# `glob` module — spec
Implement `pub fn glob_match(pattern: &str, text: &str) -> bool` in `mod.rs`.
**Do not change the signature.** Root design: `../../SPEC.md` §7.1.
## Behavior
A minimal GLOB matcher over Unicode scalar values (`char`s):
- `*` — matches any run of characters, including empty (with backtracking).
- `?` — matches exactly one character.
- `[...]` — character class: matches one char in the set. Supports ranges (`a-z`),
and negation if the class begins with `!` or `^` (`[!0-9]`, `[^abc]`).
- Any other char matches itself literally.
- The whole pattern must match the whole `text` (anchored both ends).

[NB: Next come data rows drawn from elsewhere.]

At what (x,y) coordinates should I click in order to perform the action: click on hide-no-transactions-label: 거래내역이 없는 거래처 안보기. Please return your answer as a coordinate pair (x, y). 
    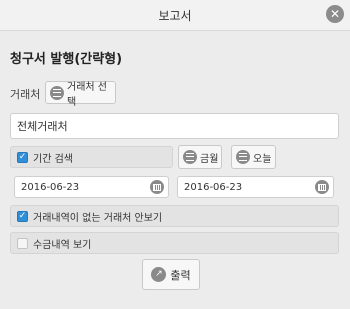
    Looking at the image, I should click on (98, 218).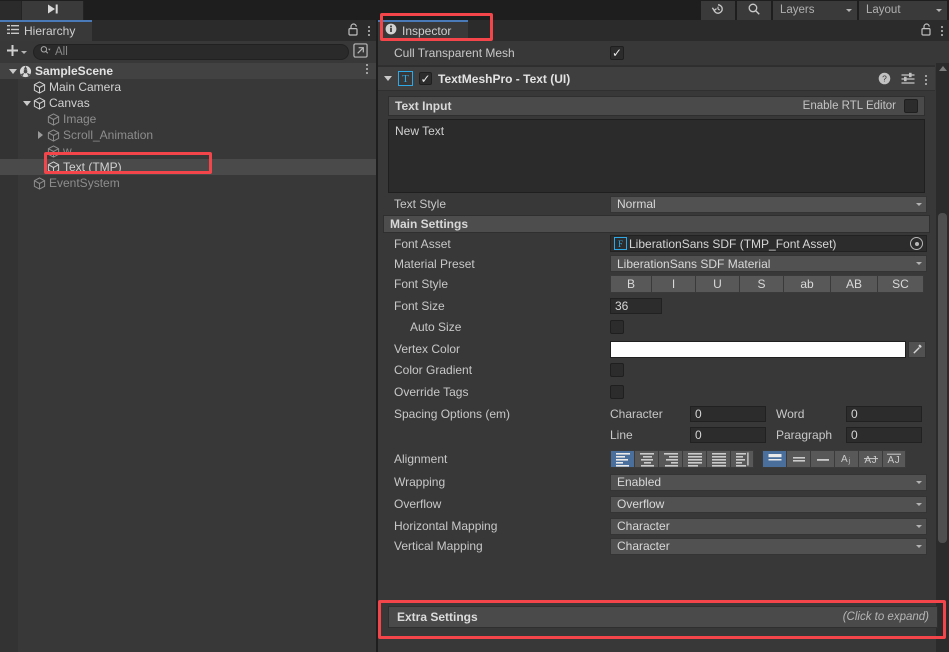 The height and width of the screenshot is (652, 949). What do you see at coordinates (718, 10) in the screenshot?
I see `history-button` at bounding box center [718, 10].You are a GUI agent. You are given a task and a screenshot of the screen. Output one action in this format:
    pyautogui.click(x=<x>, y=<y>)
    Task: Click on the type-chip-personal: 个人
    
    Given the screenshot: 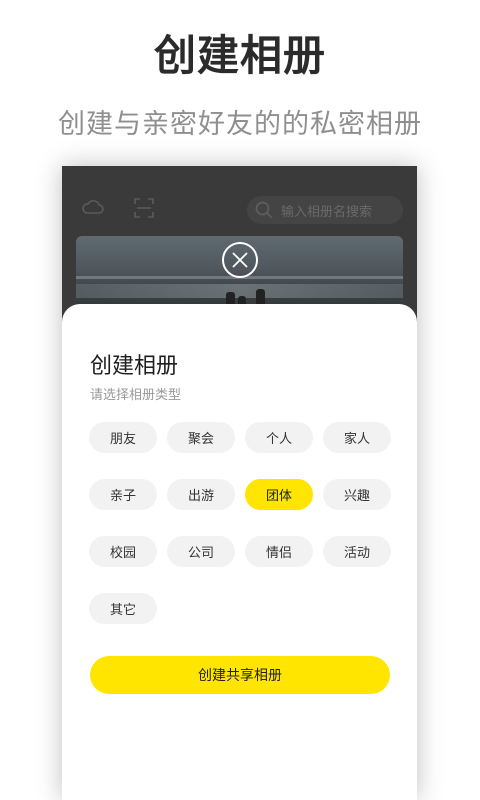 What is the action you would take?
    pyautogui.click(x=279, y=438)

Edge cases to get right: `*` at start/end/middle; consecutive `**` (same as `*`);
empty pattern matches only empty text; `?` does not match empty; an unterminated
`[` (no closing `]`) is treated as a literal `[`; empty text vs patterns like `*`.
## Constraints
- Pure safe Rust. The crate root is `#![forbid(unsafe_code)]`.
- A small hand-rolled recursive/iterative matcher is expected (no new dependency
needed). Do not pull in a glob crate.
- No `unwrap`/`expect` on attacker-controllable input paths (there is no IO here).
## Tests (inline `#[cfg(test)] mod tests`)
Cover, at minimum: literal match/non-match; `*` empty + greedy + multiple; `?`;
ranges and negation; unterminated class as literal; anchoring (`"ab"` must not match
pattern `"a"`); realistic path patterns used by callers, e.g.
`glob_match("src/*", "src/main.rs") == true`, `glob_match("src/*.rs", "src/a.rs")`,
`glob_match("src/x/*", "src/y/a.rs") == false`. These are pure-logic tests and MUST
run under Miri (no `#[cfg_attr(miri, ignore)]`).